The severe, devastating wildfires that raged across southeastern Australia in late 2019 and early 2020 packed a powerful punch that extended far beyond the country, two new studies find.
The blazes injected at least twice as much carbon dioxide into the atmosphere as was previously thought, one team’s satellite-derived estimates revealed. The fires also sent up vast clouds of smoke and ash that wafted far to the east over the Southern Ocean, fertilizing the waters with nutrients and triggering widespread blooms of microscopic marine algae called phytoplankton, another team found. Both studies were published online September 15 in Nature.
Meteorologist Ivar van der Velde of the SRON Netherlands Institute for Space Research in Leiden and colleagues first examined carbon monoxide data collected over southeastern Australia by the satellite-based instrument TROPOMI from November 2019 to January 2020, during the worst of the fires. Then, to get new estimates of the carbon dioxide emissions attributable to the fires, the team used previously determined ratios of carbon monoxide to carbon dioxide emitted by the region’s eucalyptus forests — the predominant type of forest that was scorched in the blazes — during earlier wildfires and prescribed burns.

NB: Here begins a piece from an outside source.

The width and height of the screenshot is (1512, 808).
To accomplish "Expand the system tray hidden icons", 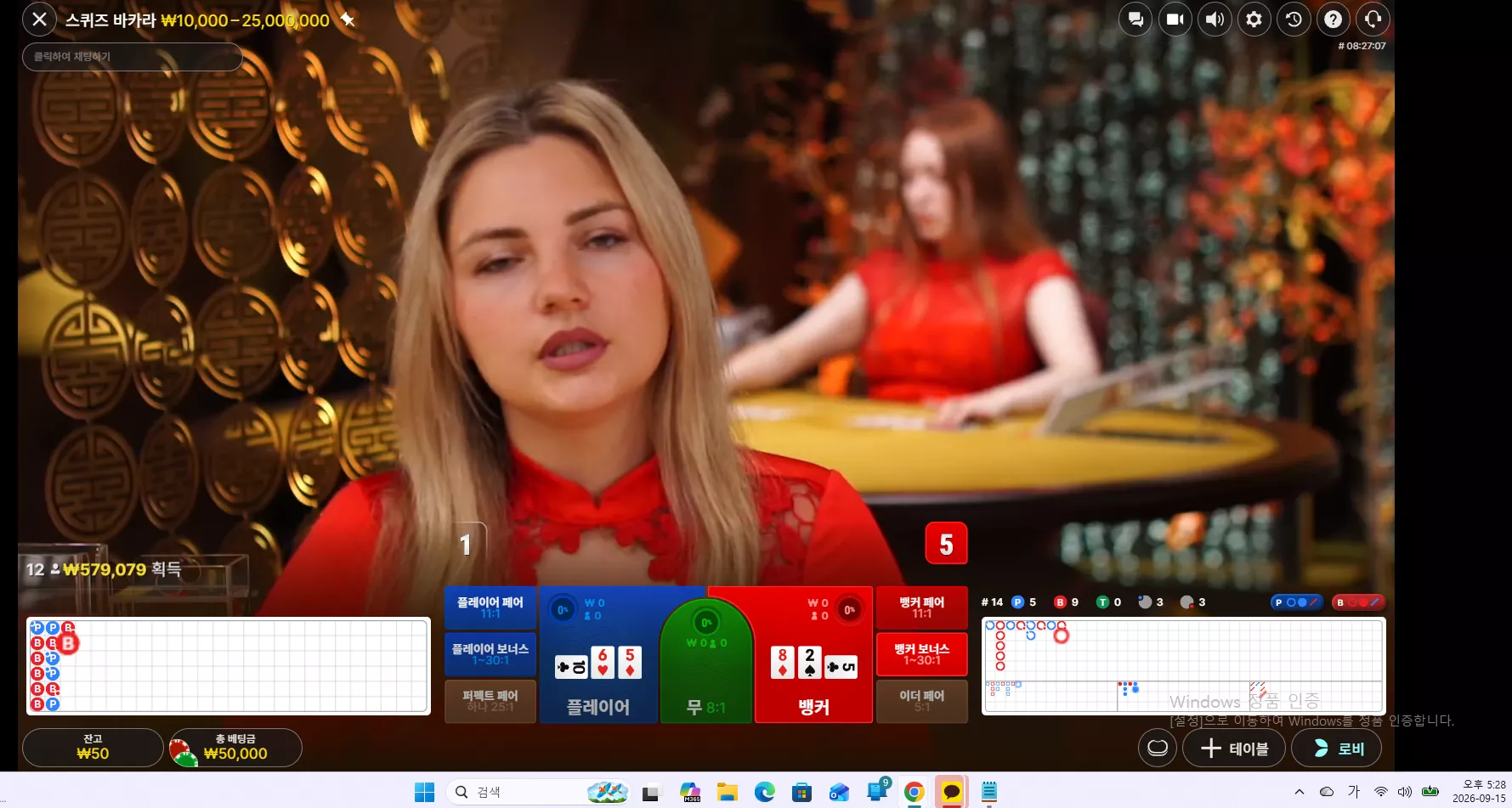I will (1299, 792).
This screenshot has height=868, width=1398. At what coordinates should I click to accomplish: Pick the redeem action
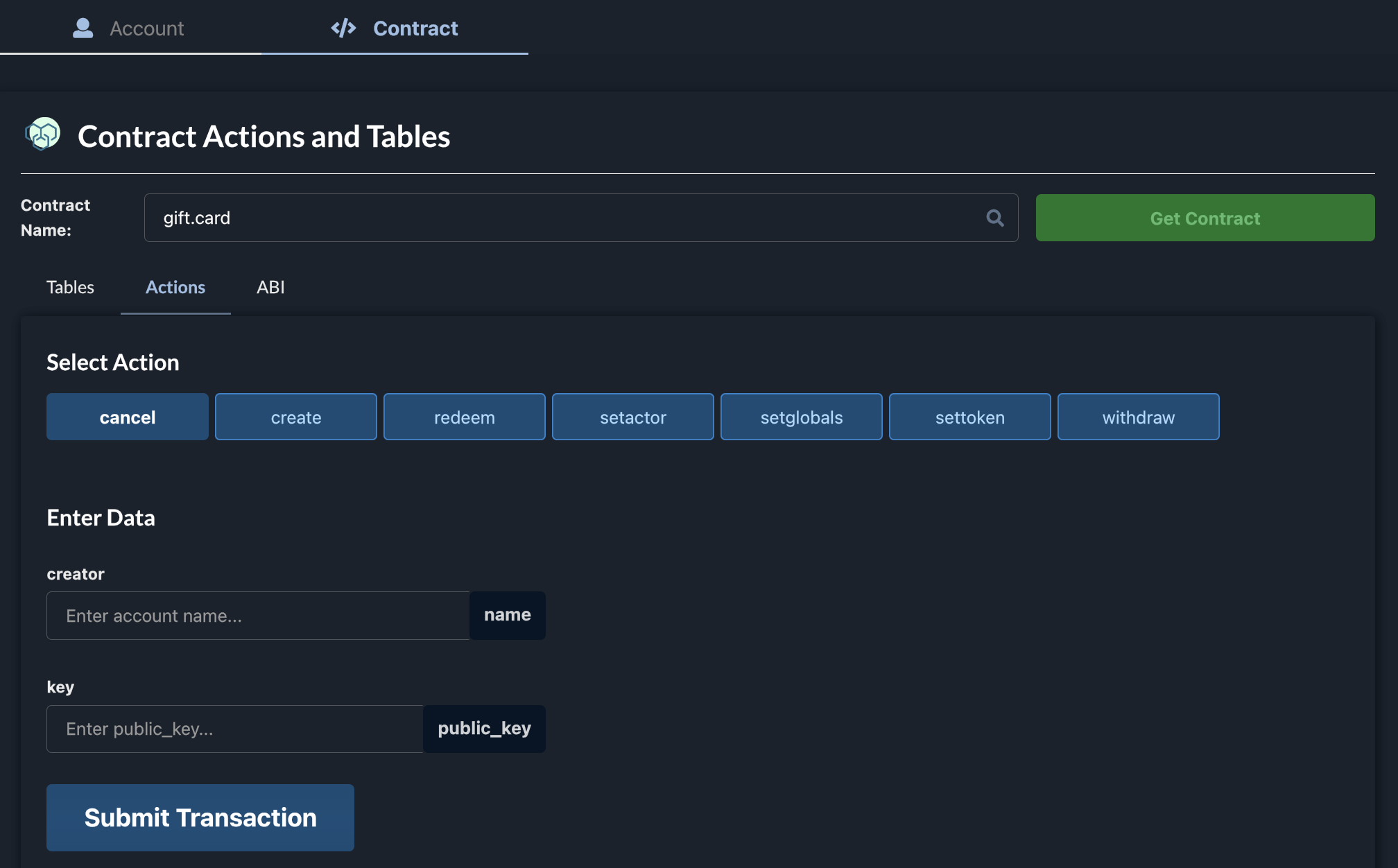coord(465,417)
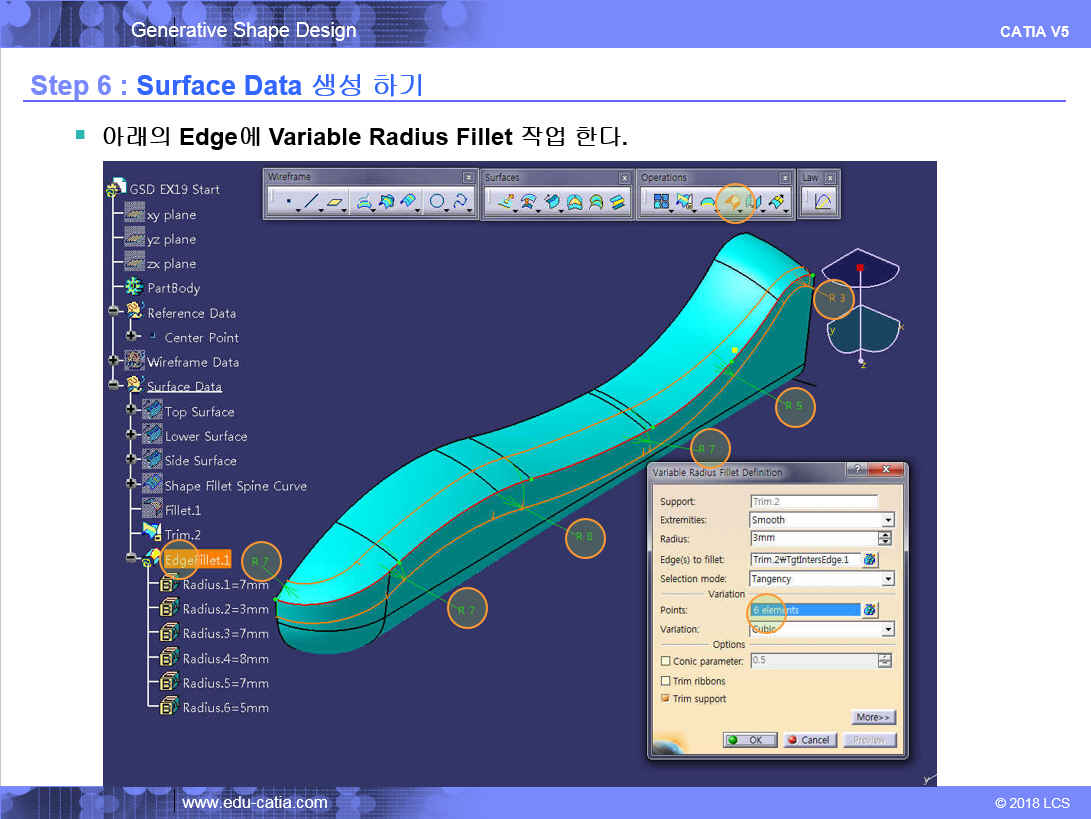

Van der Velde’s team estimates that the fires released from 517 trillion to 867 trillion grams of carbon dioxide to the atmosphere. “The sheer magnitude of CO2 that was emitted to the atmosphere … was much larger than what we initially thought it would be,” van der Velde says. The emissions “from this single event were significantly higher than what all Australians normally emit with the combustion of fossil fuels in an entire year.”